I ovulated you guys!!! I seriously never thought I would see the day.
So here is the process of how we got to this point. I took 10 mgs of Femara on days 5-9 of my period and then went in for an ultrasound to see how my eggs progressed. Well, looky looky, I had two giant eggs!!! TWO!!!!!!! I about died when my doctor said I had two eggs. So since my eggs were gigantic i was able to take my trigger shot to drop them.
Let me tell you first how I feel about needles. I cannot even stand the look of them. Do you know how hard it is to give yourself a shot? Definitely not as hard as I made it out to be. But still I probably sat on my couch pinching my stomach and holding the needle for about 5 minutes trying to poke myself.

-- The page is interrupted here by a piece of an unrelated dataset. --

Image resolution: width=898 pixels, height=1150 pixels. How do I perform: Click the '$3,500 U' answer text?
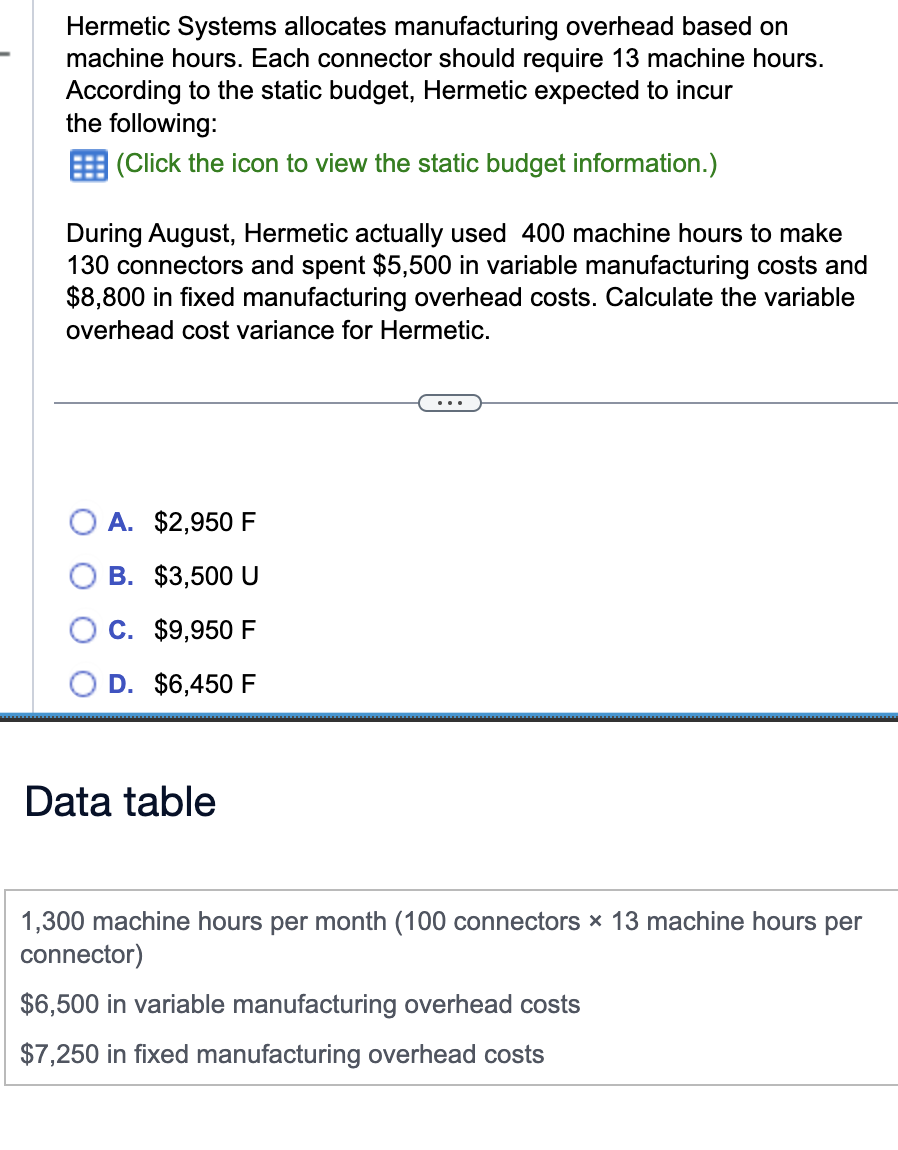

After I about had a heart attack I finally had Morgan do it for me and, of course, I didn't even feel a single thing. YAHOO!!!
Well, after all of that and actually ovulating for the first time in my life I am not pregnant.

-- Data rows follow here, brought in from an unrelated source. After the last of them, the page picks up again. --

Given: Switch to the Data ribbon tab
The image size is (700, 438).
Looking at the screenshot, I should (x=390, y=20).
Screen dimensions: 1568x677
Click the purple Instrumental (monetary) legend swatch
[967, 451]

Ya that is sad. I will be honest on the day they told me I could take the test I was sick to my stomach the day before which messed with my head thinking I had "morning sickness". So I took the test and it was negative so the next thing I did was get into the hot shower and just cry and pray for a solid 15 minutes. I know it broke my husbands heart to hear that but I needed a moment to myself.
It's amazing how at the end of that day I was comforted and felt my Savior's love for me. (Sorry the get all religious) But that's how it was. I was devastated and the only thing i could think of was to pray and just ask for comfort and understanding. Well the understanding hasn't fully revealed itself to me yet but oh my goodness do I feel that comfort now and everyday.